Selon Katja Schlegel, psychologue à l’université de Berne, cette capacité des IA à comprendre les émotions et à créer des outils d’évaluation émotionnelle est impressionnante. Là où les humains mettent des mois à concevoir un test fiable, l’intelligence artificielle le fait en quelques minutes.
Pour Marcello Mortillaro, chercheur au Centre interfacultaire en sciences affectives (CISA) à Genève, ces IA montrent un véritable raisonnement émotionnel. Elles ne se contentent pas d’associer des mots ou des sentiments, elles adaptent leurs réponses à des contextes sociaux et émotionnels complexes.
Des applications concrètes dans le monde professionnel ?
Naturellement, cette avancée technologique ouvre la porte à de multiples applications concrètes. Dans les entreprises, par exemple, une IA ayant une bonne intelligence émotionnelle pourrait former les salariés à la gestion des conflits, à la communication non violente, ou à l’écoute active. Dans les écoles, elle pourrait aider les enseignants à mieux comprendre les besoins émotionnels des élèves.
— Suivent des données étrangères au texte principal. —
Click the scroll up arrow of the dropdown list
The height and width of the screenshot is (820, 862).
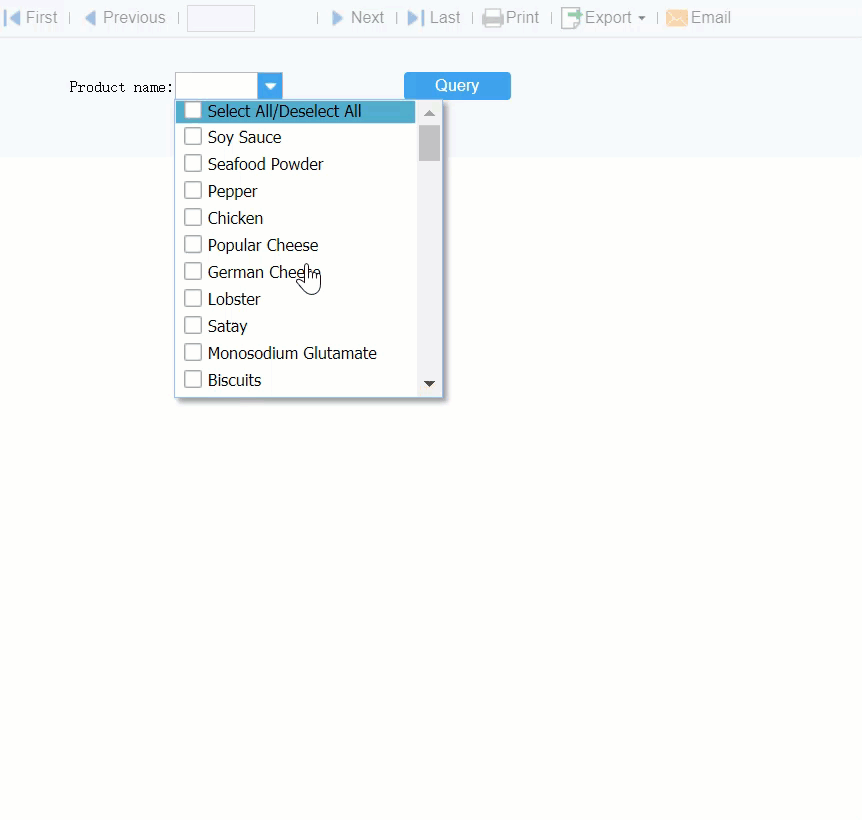coord(429,111)
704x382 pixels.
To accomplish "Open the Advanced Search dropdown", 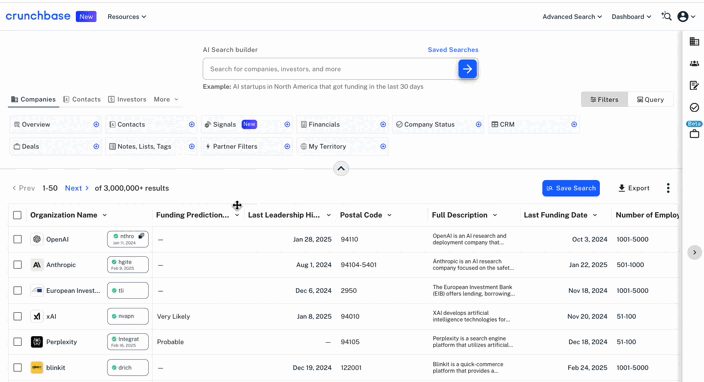I will 572,17.
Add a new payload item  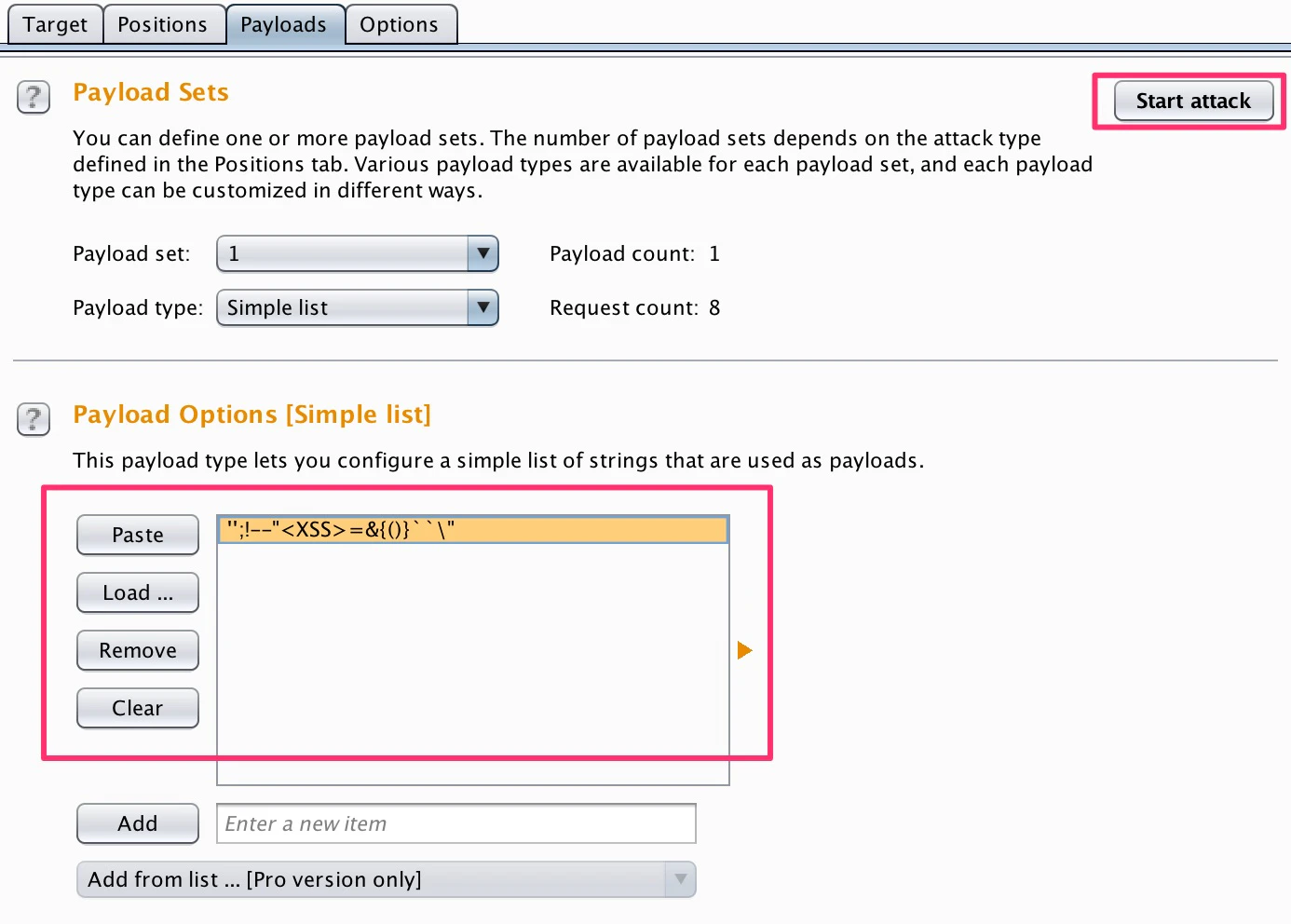point(137,823)
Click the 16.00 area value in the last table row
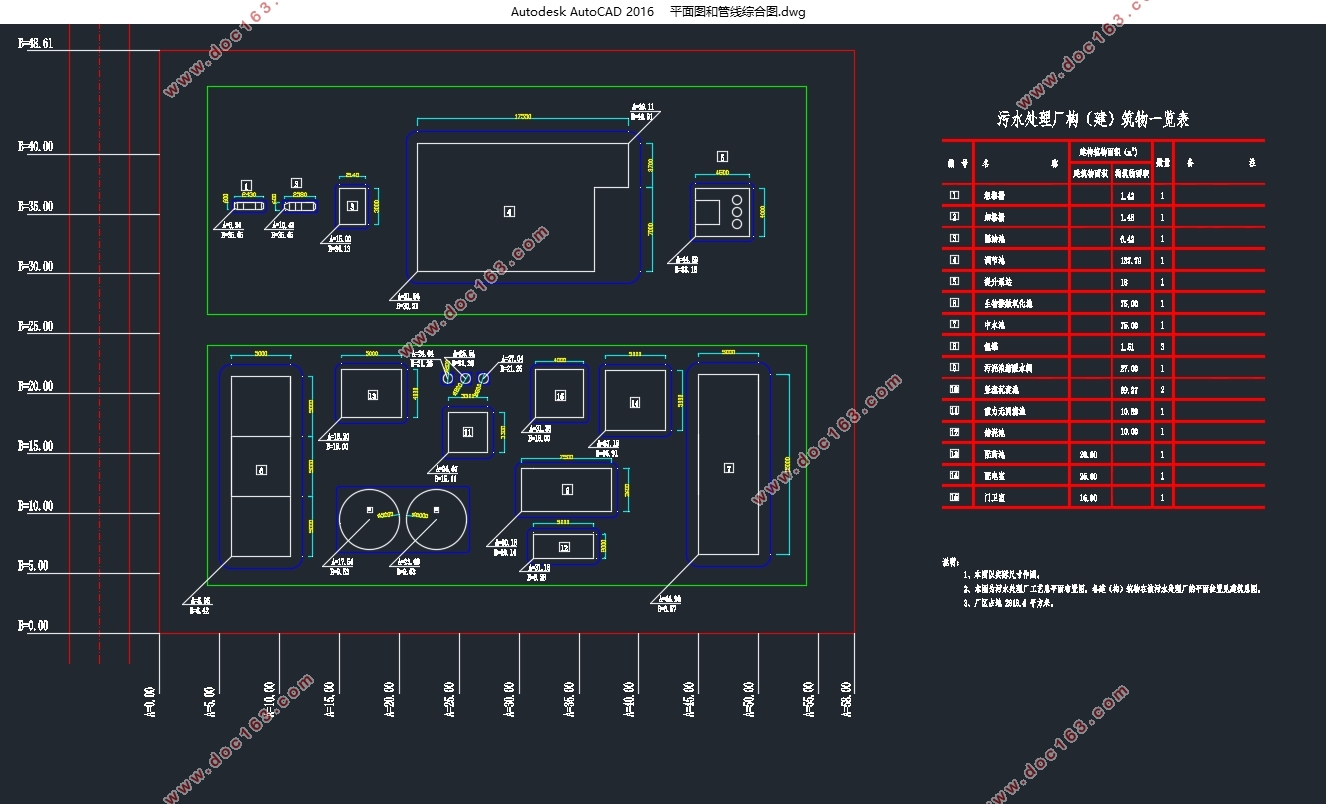This screenshot has width=1326, height=804. click(x=1088, y=497)
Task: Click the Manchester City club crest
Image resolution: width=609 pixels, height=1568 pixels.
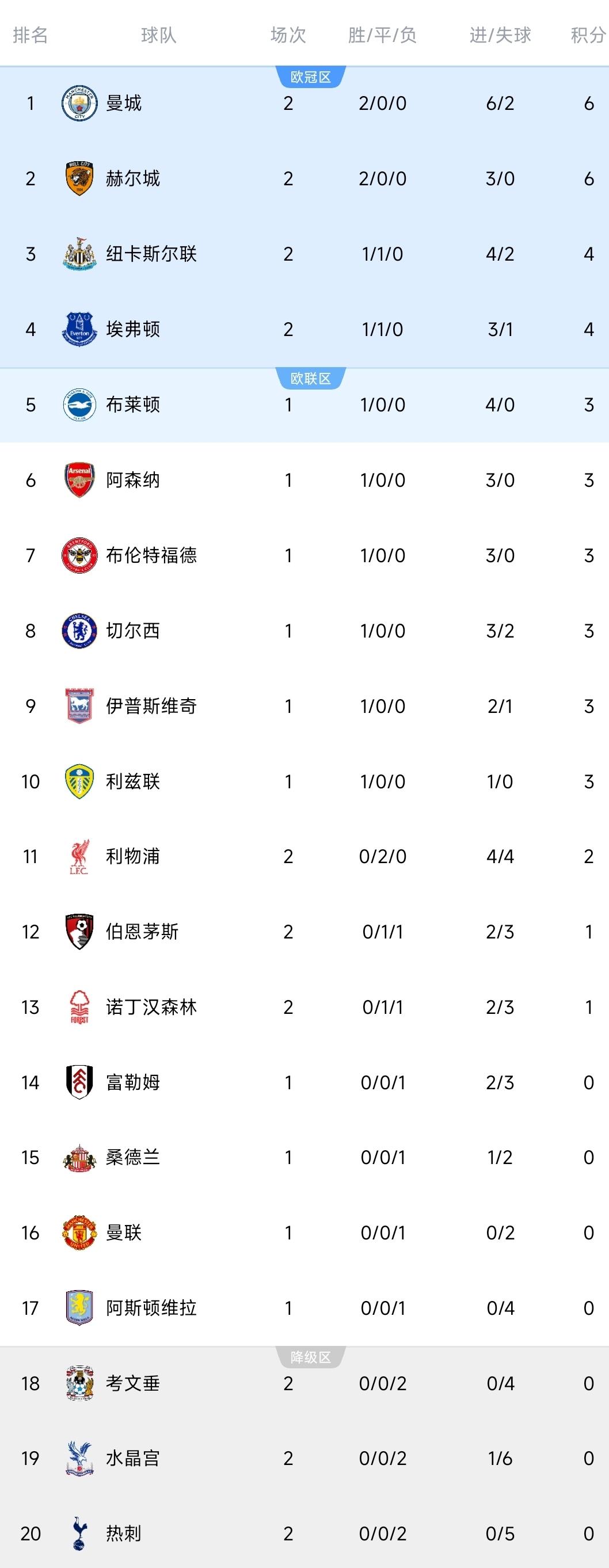Action: pos(79,104)
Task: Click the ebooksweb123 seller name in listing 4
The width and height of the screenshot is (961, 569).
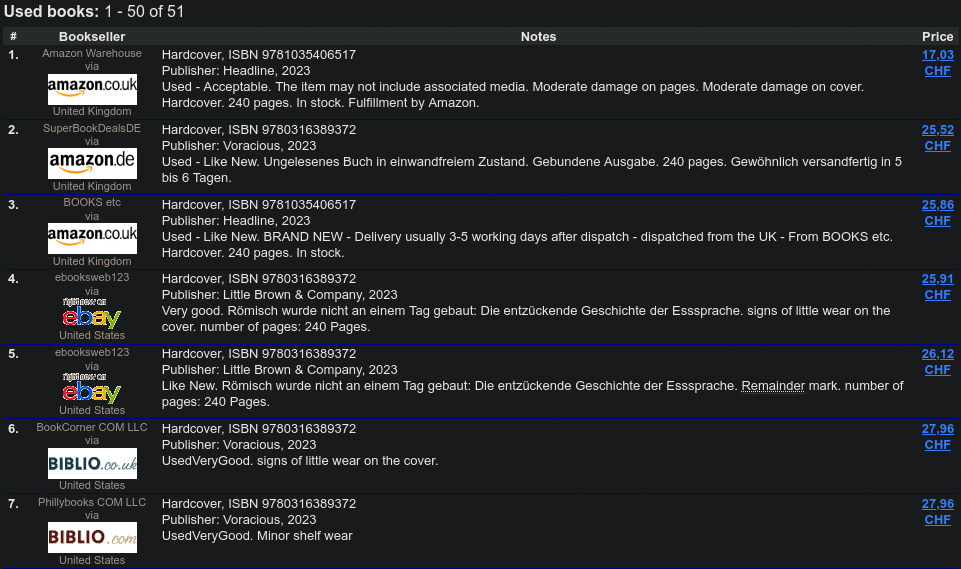Action: pos(92,277)
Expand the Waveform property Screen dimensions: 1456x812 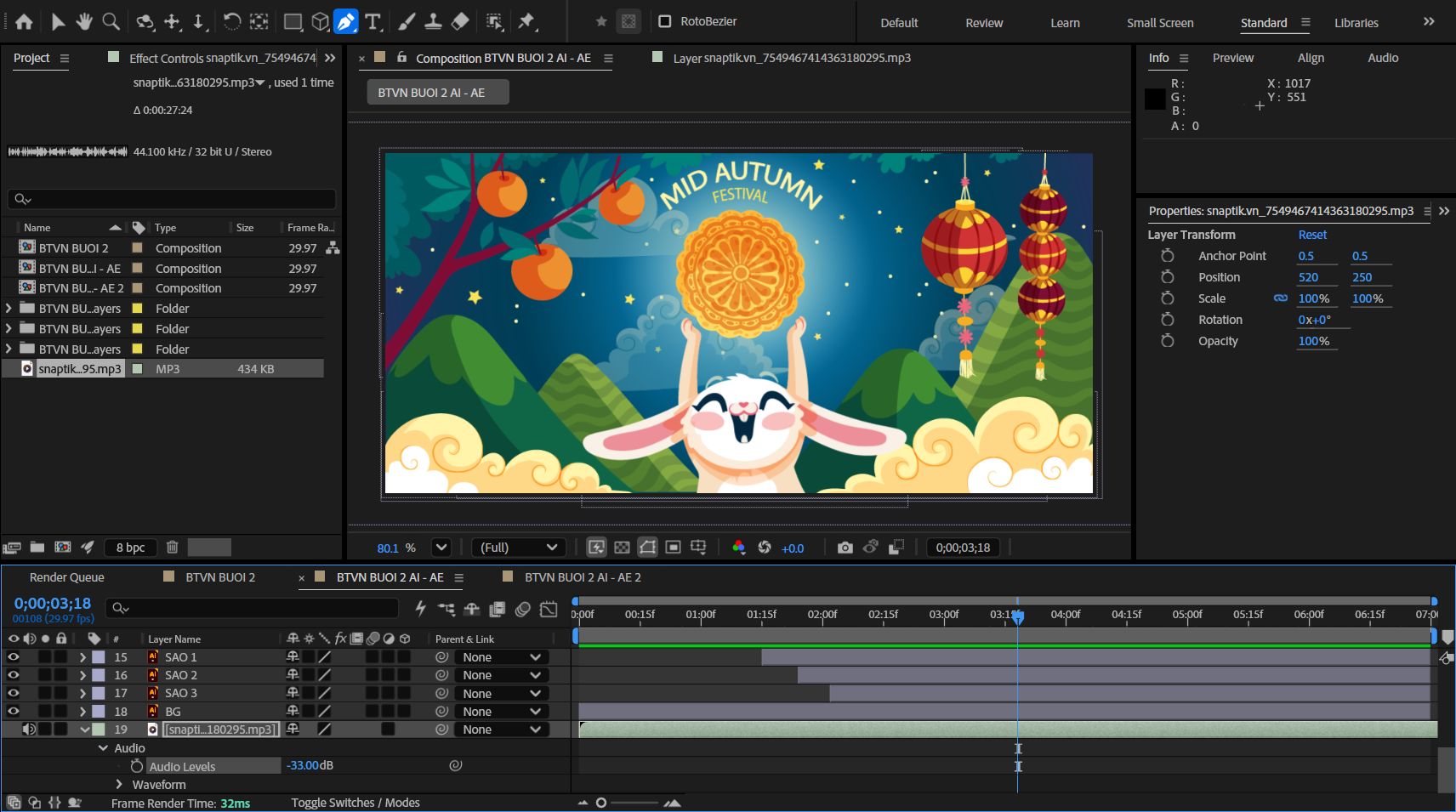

En santé mentale, certaines IA pourraient bientôt accompagner les psychologues et les coachs. Elles pourraient jouer un rôle d’assistants émotionnels, à condition d’être utilisées avec éthique et supervision humaine.
Des limites à ne pas négliger
Malgré ces résultats prometteurs, les chercheurs restent prudents. Ils ont d’ailleurs insisté sur l’importance de ne pas confondre compréhension émotionnelle et véritable empathie. Une IA en effet peut reconnaître une émotion et proposer une réaction adaptée, mais elle ne “ressent” pas. Elle simule, elle calcule, elle prédit, mais rien ne change au fait qu’elle ne vit pas l’émotion.
Autrement dit, il est essentiel de maintenir une frontière entre ce que la technologie peut faire et ce qui relève encore du lien humain, de l’intuition et de l’expérience personnelle.